The more subdued performance, expected by analysts, has set Australia's largest investment bank up for its first fall in annual profit for 16 years.
New chief executive Nicholas Moore today appeared to inject a little more pessimism into the investment bank's outlook, saying it was "becoming increasingly challenging" to repeat last year's $A1.8 billion ($US1.75 billion) recent net profit.
Back in May, Mr Moore said: "The current state of financial markets means that it will be challenging to repeat last year's record performance, but this may be achievable."
Mr Moore today shrugged off suggestions that his latest comments meant the bank was moving away from the consensus analysts' forecast for a fiscal 2009 profit of about $1.698 billion.
"We're not actually changing our position markedly from where we were last time we spoke to the market," he told journalists ahead of the bank's annual general meeting today.
Mr Moore was also asked about the poor market performance of Macquarie's listed specialist funds and whether any more privatisations like the recent buyout of Macquarie Capital Alliance was on the cards.
He said each of the funds had its own board and management and was looking at its own circumstances.
"We don't have an overall global Macquarie-central review of what's happening," he said.
"It is very much a case-by-case, fund-by-fund review that's going on."
On a more positive note, Mr Moore told the annual meeting the group had made a solid start to the year, with all of its businesses operating profitably.
"We have an expanded capital base which is providing us with good earnings and remuneration expenses are down in including estimate profit share," he said.
"So we are looking at a solid first quarter albeit down on the record performance of last year."
Merger and acquisition activity levels had fallen globally, although the deal pipeline remained "reasonable" with good levels of activity in Australia and, to a lesser extent, Asia, Mr Moore said.
Equity market volumes in Asia had fallen 13 per cent in the first six months of calendar 2008 compared to the last half of 2007, and dropped nine per cent in Australia.
Mr Moore said economic growth in Australia should also remain "reasonable", supported by several strong fundamental factors such as ongoing growth in China.
At 1104 AEST, Macquarie shares were up $4.22, or 9.06 per cent, to $50.81 against a 1.3 per cent rise in the benchmark S&P/ASX200 index.

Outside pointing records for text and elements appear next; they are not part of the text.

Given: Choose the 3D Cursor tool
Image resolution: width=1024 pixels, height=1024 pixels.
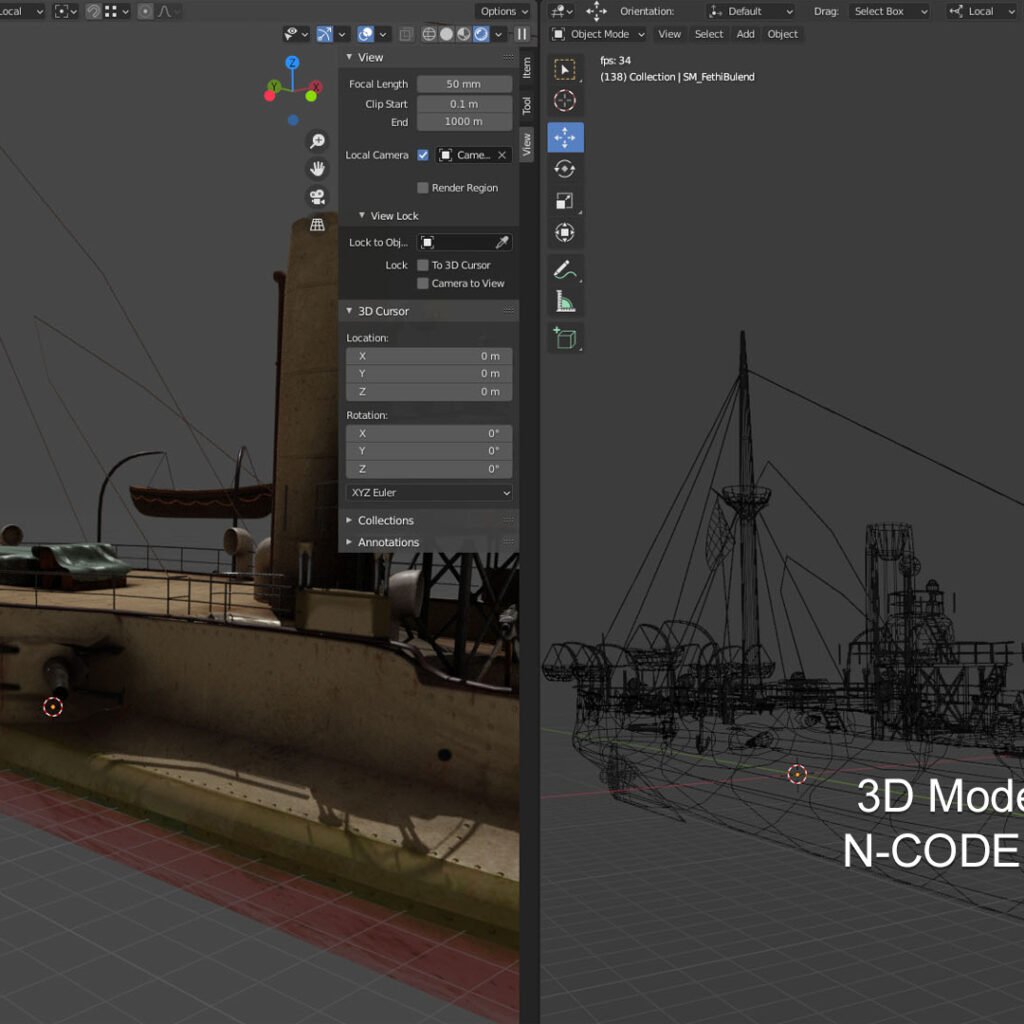Looking at the screenshot, I should [x=565, y=101].
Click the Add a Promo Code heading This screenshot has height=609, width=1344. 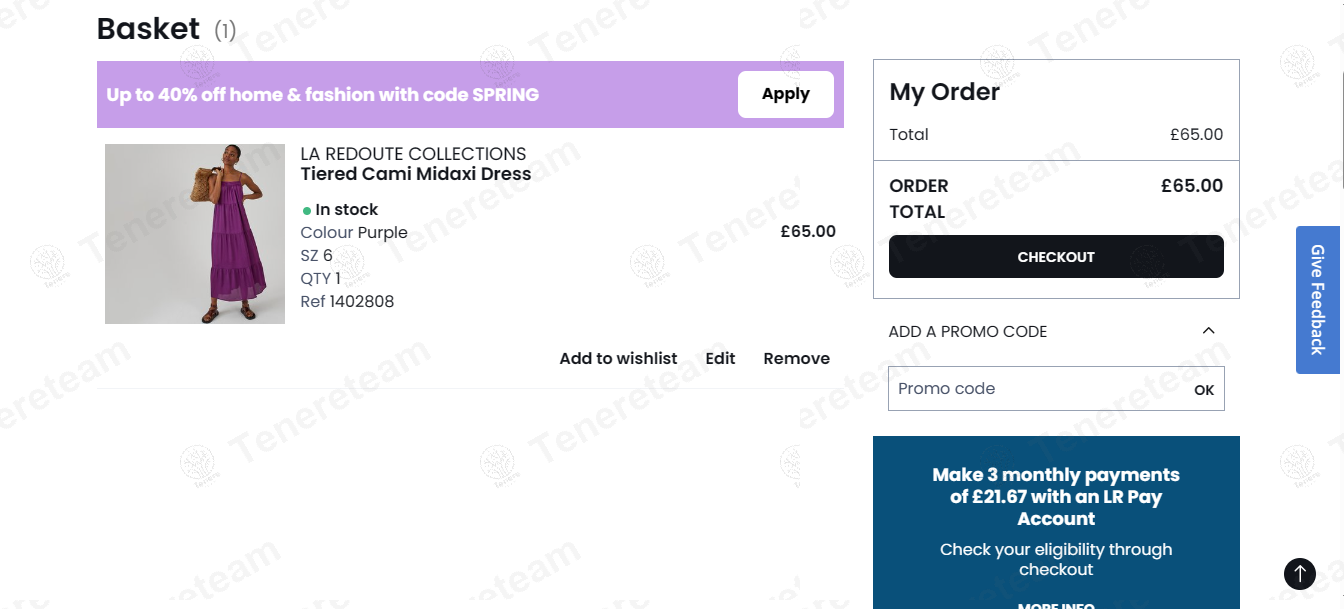point(967,332)
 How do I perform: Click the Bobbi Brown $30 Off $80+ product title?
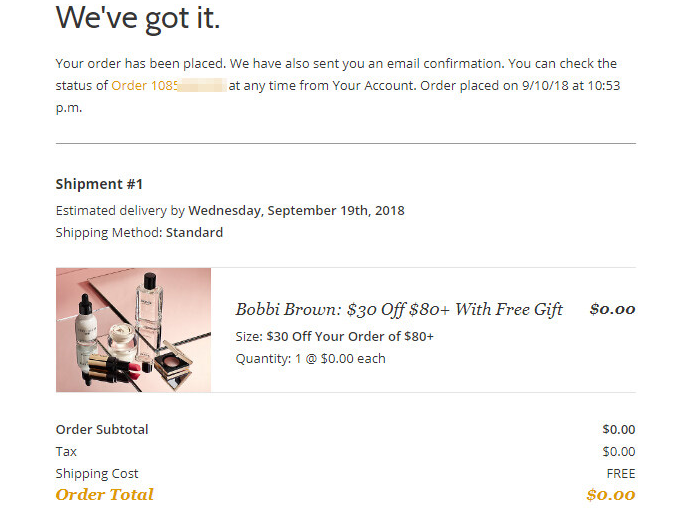(399, 309)
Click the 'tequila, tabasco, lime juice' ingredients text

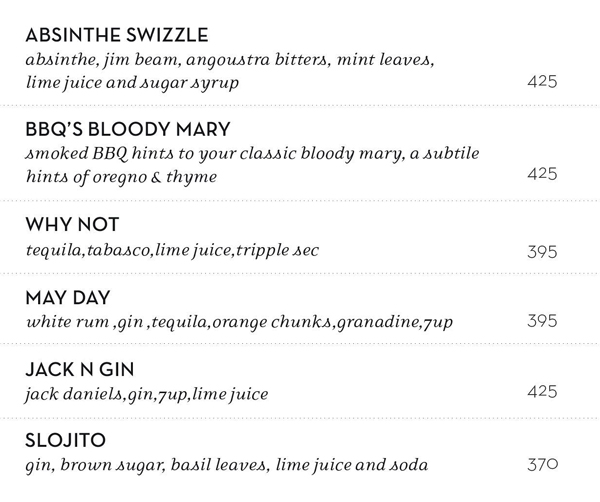(x=172, y=250)
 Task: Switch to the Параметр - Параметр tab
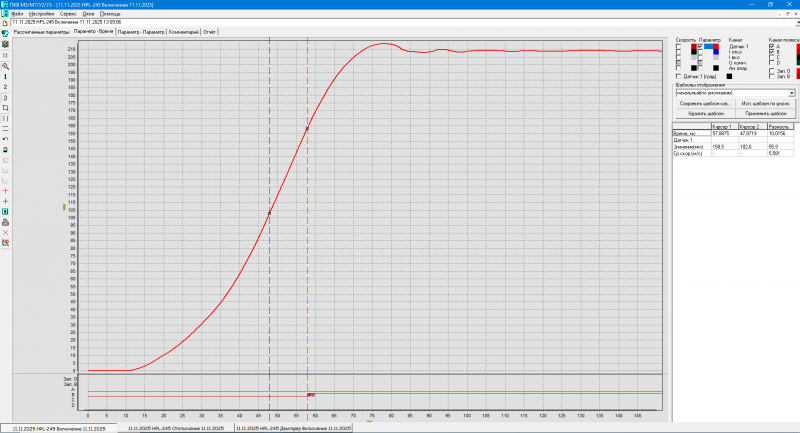[140, 32]
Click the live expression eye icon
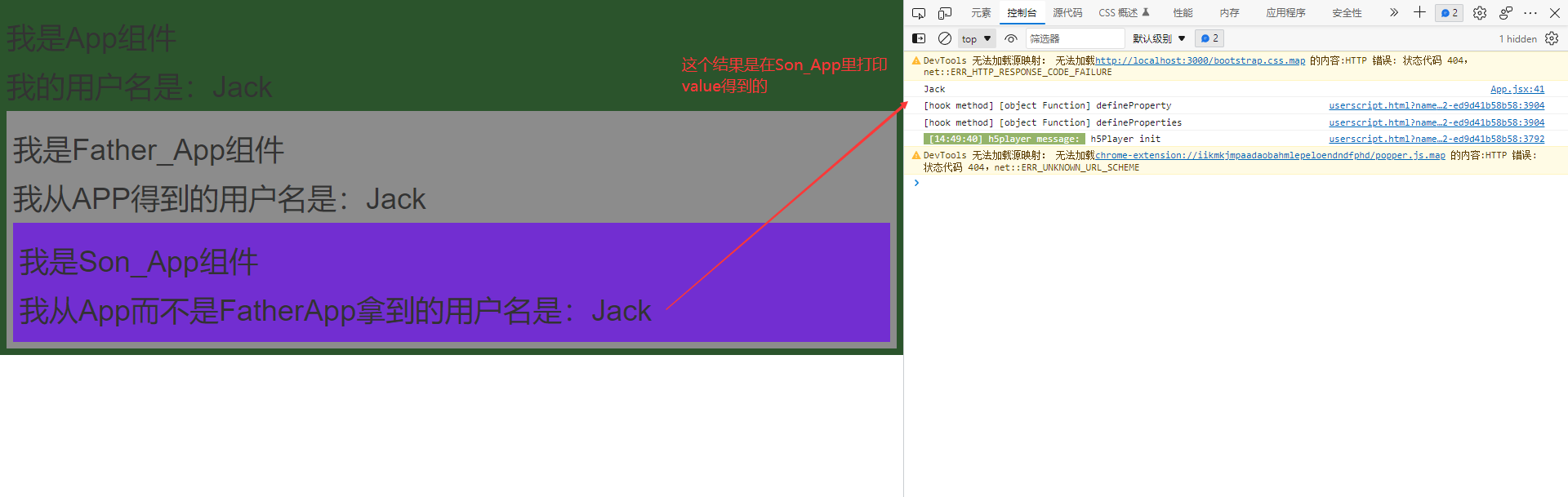This screenshot has height=497, width=1568. [x=1011, y=38]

Macquarie shares were trading above $90.00 this time last year.
In a slide presentation at the AGM, Macquarie said its share price performance had largely reflected global financials stocks over the last 12 months, not withstanding its "good operating performance".
Macquarie has been criticised by some commentators and investors for supposedly taking on too much debt and many believe its debt-fuelled specialist fund model is flawed.
"We continue to see over many of our businesses opportunities to grow our business organically, and we see no change to long standing group strategy," Mr Moore said.
The bank today reiterated it was well capitalised, with about $3.6 billion of excess capital, with no problem trading exposures and no material problem credit exposures.
The bank said previously that it had an average weighted maturity for its term debt of just under three years.
Macquarie last year booked a $293 million write-down related to its real estate investment trusts (REIT).
Mr Moore said today that despite their poor market performance, Macquarie's REIT's had a solid underlying performance with high occupancy, positive rental growth.
Still, Mr Moore said the group was pursing strategies including "selective asset sales" and "debt reduction and term extension/renewal".
"Notwithstanding the short term, our forecasting being difficult, we continue to be confident over the medium to longer term, given where our businesses are placed," he told journalists.
"We are seeing across all our businesses the benefits of organic growth and initiatives that have taken place."